Jenkins relied on decade-old numbers. Changes in policy have slashed this number almost by half, although data limitations make the best estimate hard to pinpoint.

States vary in their treatment of youth under age 18, with multiple states treating 16- and 17-year -olds as adults. That means they end up under the much harsher jurisdiction of the adult, rather than juvenile, justice system.

Over the past 10 years, half of the states that had excluded 16- and 17-year-olds from the juvenile court system have transferred them to the jurisdiction of the juvenile justice system.

A word of caution: Many states don’t track this data comprehensively. There is "no systematic national count of the number of youth who are transferred or waived to criminal court exists, nor are there consistent data on the characteristics of these adolescents across locales," the Justice Department wrote in a 2012 report.

That said, Justice Department’s National Center for Juvenile Justice "tracks judicial transfers made at the discretion of juvenile court judges."

The statistic Jenkins cited was repeated in an article in the Atlantic in 2016. We traced it back to the Campaign for Youth Justice, which originated from the National Center for Juvenile Justice.

Marcy Mistrett, the chief executive officer of the Campaign for Youth Justice, told us the statistic dates back to 2008-09. The last time the Justice Department’s Office of Juvenile Justice and Delinquency Prevention updated the data point was in 2014, when it reported 90,900 juveniles entered the adult justice system.
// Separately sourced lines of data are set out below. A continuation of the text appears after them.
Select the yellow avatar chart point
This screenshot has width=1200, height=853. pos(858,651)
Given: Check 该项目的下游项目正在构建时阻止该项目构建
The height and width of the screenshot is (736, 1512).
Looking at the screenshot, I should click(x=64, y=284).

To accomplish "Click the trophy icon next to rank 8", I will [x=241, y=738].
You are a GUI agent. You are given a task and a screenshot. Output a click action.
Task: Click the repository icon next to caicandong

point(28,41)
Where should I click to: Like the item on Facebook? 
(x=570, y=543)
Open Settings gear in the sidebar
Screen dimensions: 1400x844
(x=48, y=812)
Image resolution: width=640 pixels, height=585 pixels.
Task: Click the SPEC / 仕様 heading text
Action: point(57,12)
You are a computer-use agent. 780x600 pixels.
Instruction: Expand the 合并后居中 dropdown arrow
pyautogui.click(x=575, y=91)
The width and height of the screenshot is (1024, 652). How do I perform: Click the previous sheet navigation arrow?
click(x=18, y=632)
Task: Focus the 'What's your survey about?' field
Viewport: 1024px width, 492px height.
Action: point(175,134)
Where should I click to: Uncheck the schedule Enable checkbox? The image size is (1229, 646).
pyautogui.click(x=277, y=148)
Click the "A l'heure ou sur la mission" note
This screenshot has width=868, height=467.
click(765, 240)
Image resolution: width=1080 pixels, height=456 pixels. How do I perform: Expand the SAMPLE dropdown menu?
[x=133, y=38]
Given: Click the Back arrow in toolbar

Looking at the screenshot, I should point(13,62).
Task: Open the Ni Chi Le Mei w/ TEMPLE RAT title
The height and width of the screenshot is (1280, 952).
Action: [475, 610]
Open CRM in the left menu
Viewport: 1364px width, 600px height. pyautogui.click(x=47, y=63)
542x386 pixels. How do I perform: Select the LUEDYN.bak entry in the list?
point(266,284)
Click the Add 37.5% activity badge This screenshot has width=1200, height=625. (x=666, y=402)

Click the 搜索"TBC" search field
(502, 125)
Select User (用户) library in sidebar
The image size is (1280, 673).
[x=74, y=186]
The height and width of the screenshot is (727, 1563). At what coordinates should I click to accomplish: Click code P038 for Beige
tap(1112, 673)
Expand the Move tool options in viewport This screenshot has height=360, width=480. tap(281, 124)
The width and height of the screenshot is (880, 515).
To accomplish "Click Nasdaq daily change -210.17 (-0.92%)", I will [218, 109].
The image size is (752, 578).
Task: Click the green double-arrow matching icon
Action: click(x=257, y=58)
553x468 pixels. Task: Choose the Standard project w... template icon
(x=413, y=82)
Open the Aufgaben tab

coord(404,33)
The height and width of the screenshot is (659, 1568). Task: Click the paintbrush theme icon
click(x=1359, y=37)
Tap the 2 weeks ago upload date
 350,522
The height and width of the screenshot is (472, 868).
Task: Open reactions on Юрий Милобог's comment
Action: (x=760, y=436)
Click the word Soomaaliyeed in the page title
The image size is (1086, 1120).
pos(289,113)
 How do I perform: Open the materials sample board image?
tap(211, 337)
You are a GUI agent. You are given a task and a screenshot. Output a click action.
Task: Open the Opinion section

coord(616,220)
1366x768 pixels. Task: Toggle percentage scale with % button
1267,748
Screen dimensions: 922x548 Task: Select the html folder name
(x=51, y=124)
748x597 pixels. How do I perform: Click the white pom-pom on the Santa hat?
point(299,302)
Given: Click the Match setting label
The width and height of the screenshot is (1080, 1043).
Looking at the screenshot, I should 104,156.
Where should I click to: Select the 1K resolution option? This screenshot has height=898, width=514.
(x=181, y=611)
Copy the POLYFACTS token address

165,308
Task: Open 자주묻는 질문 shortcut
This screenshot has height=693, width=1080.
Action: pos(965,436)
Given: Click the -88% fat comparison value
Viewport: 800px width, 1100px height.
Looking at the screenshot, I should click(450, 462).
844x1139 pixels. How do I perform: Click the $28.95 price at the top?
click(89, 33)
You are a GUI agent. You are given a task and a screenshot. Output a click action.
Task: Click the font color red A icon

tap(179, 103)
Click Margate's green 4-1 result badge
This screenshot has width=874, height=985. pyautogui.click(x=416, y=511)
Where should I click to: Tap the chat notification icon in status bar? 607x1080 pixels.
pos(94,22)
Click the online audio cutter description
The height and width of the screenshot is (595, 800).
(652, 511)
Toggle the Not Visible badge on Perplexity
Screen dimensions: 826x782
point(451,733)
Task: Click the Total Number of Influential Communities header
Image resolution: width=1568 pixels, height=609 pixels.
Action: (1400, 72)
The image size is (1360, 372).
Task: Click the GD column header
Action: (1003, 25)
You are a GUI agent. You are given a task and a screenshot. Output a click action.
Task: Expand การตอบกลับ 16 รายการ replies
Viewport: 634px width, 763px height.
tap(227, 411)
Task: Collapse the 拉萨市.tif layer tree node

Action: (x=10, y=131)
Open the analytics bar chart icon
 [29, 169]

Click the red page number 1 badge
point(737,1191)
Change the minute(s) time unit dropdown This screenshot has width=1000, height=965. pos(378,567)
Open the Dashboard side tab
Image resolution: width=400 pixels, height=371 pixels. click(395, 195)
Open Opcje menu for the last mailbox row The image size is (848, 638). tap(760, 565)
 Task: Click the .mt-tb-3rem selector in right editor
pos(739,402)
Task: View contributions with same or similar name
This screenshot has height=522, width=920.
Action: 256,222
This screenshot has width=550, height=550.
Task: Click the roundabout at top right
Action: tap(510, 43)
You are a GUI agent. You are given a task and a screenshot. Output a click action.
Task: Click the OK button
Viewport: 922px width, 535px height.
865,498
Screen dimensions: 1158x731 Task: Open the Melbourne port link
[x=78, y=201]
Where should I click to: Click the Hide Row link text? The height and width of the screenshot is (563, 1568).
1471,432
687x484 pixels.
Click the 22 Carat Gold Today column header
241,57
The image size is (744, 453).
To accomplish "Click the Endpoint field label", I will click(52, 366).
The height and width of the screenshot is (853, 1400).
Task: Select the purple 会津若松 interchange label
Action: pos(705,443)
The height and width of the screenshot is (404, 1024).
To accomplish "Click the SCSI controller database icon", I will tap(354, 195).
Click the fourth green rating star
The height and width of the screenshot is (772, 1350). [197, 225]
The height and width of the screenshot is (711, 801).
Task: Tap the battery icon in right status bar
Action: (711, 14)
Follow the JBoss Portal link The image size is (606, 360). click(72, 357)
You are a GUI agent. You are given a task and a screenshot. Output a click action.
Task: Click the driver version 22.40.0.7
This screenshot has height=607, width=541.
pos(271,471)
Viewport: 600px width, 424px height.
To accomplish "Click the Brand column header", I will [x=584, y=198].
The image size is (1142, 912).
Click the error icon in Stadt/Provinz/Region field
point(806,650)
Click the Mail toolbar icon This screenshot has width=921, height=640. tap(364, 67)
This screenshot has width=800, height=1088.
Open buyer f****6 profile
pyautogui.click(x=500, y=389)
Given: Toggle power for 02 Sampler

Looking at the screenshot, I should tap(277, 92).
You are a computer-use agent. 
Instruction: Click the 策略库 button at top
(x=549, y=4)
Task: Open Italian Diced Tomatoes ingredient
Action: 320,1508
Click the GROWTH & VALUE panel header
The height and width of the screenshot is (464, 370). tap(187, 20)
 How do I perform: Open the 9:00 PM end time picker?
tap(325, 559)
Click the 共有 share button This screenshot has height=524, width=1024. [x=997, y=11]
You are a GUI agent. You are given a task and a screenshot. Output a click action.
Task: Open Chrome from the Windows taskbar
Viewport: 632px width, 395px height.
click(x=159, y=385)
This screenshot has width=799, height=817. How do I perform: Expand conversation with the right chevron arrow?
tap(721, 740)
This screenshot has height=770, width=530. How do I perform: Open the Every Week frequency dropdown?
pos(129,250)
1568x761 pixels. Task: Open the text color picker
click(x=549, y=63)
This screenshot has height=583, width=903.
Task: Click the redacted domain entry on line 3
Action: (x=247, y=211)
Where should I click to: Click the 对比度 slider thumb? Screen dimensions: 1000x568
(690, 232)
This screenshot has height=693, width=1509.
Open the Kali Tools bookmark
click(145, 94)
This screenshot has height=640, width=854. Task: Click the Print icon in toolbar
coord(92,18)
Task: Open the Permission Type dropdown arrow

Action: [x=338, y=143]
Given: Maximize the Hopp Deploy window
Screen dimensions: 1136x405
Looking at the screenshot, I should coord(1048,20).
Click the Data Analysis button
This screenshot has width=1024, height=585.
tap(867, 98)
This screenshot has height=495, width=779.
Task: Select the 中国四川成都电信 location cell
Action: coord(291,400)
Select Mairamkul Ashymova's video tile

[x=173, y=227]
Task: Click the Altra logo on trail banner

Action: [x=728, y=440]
Mistrett anticipates that number moved closer to 100,000 with the addition of juvenile waivers to adult court.

Youth offenders entering the adult justice system are on the decline. New York, North Carolina, Louisiana, South Carolina and Missouri all passed laws that raised the age of jurisdiction for juveniles. When those are implemented in 2019 or 2020, Mistrett anticipates about 50,000 juveniles will enter the adult justice system per year.

Jenkins was on the money for his point that most of the arrests were for nonviolent crimes. Three-quarters of youth were arrested in 2015 for nonviolent crimes.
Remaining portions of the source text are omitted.